From my understanding, the reason for wider rims is lower tire pressure (plus higher side wall, i.e. column stack) and deflection of the tire over irregular surfaces.

Aero advantages are usually comment as attributed to rim profile and air flow across the tire side wall and rim surface. Therefore, comparable aero advantage on the C24 vs. sl23, you would want to run narrower tires (c24/21mm vs. sl23/23mm). Not taking into account spoke count.

All the above information is based on my understanding of what I've read in this forum.

You'll also want to list your weight.


----------



## ergott (Feb 26, 2006)

I would say a major con to the Dura Ace wheels is the availability of parts later on. I've seen people have problems replacing rims or finding spokes after the wheels are a couple years old. When they do find the rims they are very expensive. 

At least at my cost, the 9000 hubs are in the same price range as Tune and Alchemy. The big price jump wasn't justified in my book. 9000 are nice hubs if you get a deal on them and the other thing going for them is they come with excellent skewers at that price.

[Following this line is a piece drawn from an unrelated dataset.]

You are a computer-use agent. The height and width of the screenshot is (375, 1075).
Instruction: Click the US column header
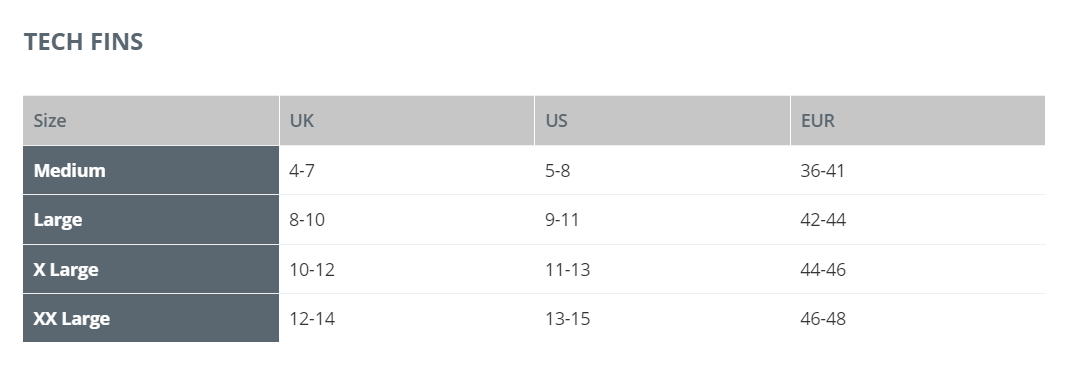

For spoke count, I speak from personal experience that you could use 20/24 with the Pacenti rims and any of the hubs mentioned here. I prefer the added stiffness of heavier gauge spokes on the drive side, but they aren't necessary elsewhere. Something like CX-Rays combined with Competitions or Race spoke for the right, rear will make a stiff set with components that won't leave you hanging a few years from now.

Hope that helps.


----------



## Jay Strongbow (May 8, 2010)

Are you sure the C24's would be cheaper? I suppose if you get a good sale or go UK web site they might be but otherwise I'd think the handbuilt option would be considerable cheaper?
Then again I haven't priced 9000 hubs. If they are 'that' expensive you could always go with 7900 if you don't have 11 spead. Those might be better anyway. Not so much the hub workings but the dimensions because they don't need to take 11 speeds (I'm kind of guessing here about the dimensions).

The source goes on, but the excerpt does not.